The historic ruling marks the first time executives of a foreign company were convicted for this kind of crime, though collusion between civilians and the military during the 1976-1983 dictatorship was significant. Union leaders were among the 30,000 estimated "disappeared." Testimony at the trial demonstrated that executives provided the military with lists, addresses and photo IDs of workers they wanted arrested.  and even provided space for an illegal detention center at the plant. 


News Briefs

Mexico
  • About 37,000 people have disappeared in Mexico during the past 12 years. A journalistic investigation found 1,978 clandestine graves, the municipalities where they were located and the number of bodies and remains extracted — more than double the number reported by the federal government. The data found by the project, Adonde van los desaparecidos, "show the collapse of justice and the level of impunity in Mexico," write the authors in the Washington Post.
Brazil
  • A gunman killed four people in the Campinas Metropolitan Cathedral yesterday, he then killed himself at the scene. While Brazil leads the world in homicides (in terms of absolute number of victims), mass shootings are relatively rare. Experts worry loosening gun restrictions, as president-elect Jair Bolsonaro has promised to do, will backfire and increase violence. (GuardianNew York Times, and Washington Post)
  • Bolsonaro has promised to significantly cut Brazilian government spending, a move that will affect a wide-range of state owned companies that employ over 505,000 people. (Wall Street Journal)
  • Two of Brazil's major bookstore chains are in crisis. Book lovers have embarked on a quixotic quest to help the failing sector with the hashtag #DêLivrosDePresente – the gift of books -- ahead of Christmas. (Guardian)
Migration
  • Under Bolsonaro, Brazil will become the third Latin American country to pull out of the U.N. migration pact, reports AFP. (See Monday's briefs.)
Venezuela
  • Has Venezuela's humanitarian crisis reached a tipping point?

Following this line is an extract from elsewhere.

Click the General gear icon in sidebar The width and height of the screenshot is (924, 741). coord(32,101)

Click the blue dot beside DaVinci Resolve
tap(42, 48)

President Nicolás Maduro's acceptance of moderate amounts of U.N. humanitarian aid means yes, according to the Washington Post.
Haiti
  • Haiti's police force is is being outgunned by heavily armed gangs and paramilitary units within its own ranks, reports the Miami Herald.
Bolivia
  • Protester's in Santa Cruz burned down the regional Supreme Electoral Court building in a protest against President Evo Morales' bid for a fourth term in office. (Reuters)
El Salvador
  • El Salvador is among the world's most homicidal again -- 51 murders per 100,000 inhabitants this year, reports El Faro. The silver lining? Central America's homicide rates are lower than in 2017, when El Salvador had 60 murders per 100,000. Honduras is down to 40 from 44 and Guatemala went down to 23 from 26.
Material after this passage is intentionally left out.